Where the records below show the word "Plush" in a line, please copy that line.
DATA TO PROCESS START
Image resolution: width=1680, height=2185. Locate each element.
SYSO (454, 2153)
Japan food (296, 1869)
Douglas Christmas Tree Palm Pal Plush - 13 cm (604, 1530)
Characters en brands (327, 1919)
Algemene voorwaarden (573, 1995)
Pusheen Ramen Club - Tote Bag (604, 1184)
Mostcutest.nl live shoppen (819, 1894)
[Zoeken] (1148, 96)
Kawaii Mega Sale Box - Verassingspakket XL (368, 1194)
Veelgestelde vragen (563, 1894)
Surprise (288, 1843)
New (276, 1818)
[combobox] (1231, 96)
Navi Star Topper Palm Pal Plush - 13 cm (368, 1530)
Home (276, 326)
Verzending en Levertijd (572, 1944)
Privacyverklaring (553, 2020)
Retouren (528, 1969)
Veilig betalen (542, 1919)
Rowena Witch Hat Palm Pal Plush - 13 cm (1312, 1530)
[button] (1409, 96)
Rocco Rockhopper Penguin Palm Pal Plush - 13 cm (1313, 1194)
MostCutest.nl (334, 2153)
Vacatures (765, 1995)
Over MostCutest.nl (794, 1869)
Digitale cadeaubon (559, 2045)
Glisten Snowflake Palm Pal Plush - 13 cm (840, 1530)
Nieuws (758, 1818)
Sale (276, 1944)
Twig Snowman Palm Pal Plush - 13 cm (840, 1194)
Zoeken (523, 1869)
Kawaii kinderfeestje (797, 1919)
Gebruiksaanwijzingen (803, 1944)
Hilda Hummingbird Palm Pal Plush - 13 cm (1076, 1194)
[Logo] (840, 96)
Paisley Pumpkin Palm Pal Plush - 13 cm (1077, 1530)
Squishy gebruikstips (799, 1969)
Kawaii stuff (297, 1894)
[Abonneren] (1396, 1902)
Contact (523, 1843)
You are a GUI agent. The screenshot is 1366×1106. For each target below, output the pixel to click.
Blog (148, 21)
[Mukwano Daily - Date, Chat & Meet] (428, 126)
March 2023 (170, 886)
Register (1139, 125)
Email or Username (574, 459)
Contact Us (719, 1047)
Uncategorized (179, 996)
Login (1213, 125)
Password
DATA TO PROCESS END
**WORKED SOLUTION**
Douglas Christmas Tree Palm Pal Plush - 13 cm (604, 1530)
Navi Star Topper Palm Pal Plush - 13 cm (368, 1530)
Rowena Witch Hat Palm Pal Plush - 13 cm (1312, 1530)
Rocco Rockhopper Penguin Palm Pal Plush - 13 cm (1313, 1194)
Glisten Snowflake Palm Pal Plush - 13 cm (840, 1530)
Twig Snowman Palm Pal Plush - 13 cm (840, 1194)
Hilda Hummingbird Palm Pal Plush - 13 cm (1076, 1194)
Paisley Pumpkin Palm Pal Plush - 13 cm (1077, 1530)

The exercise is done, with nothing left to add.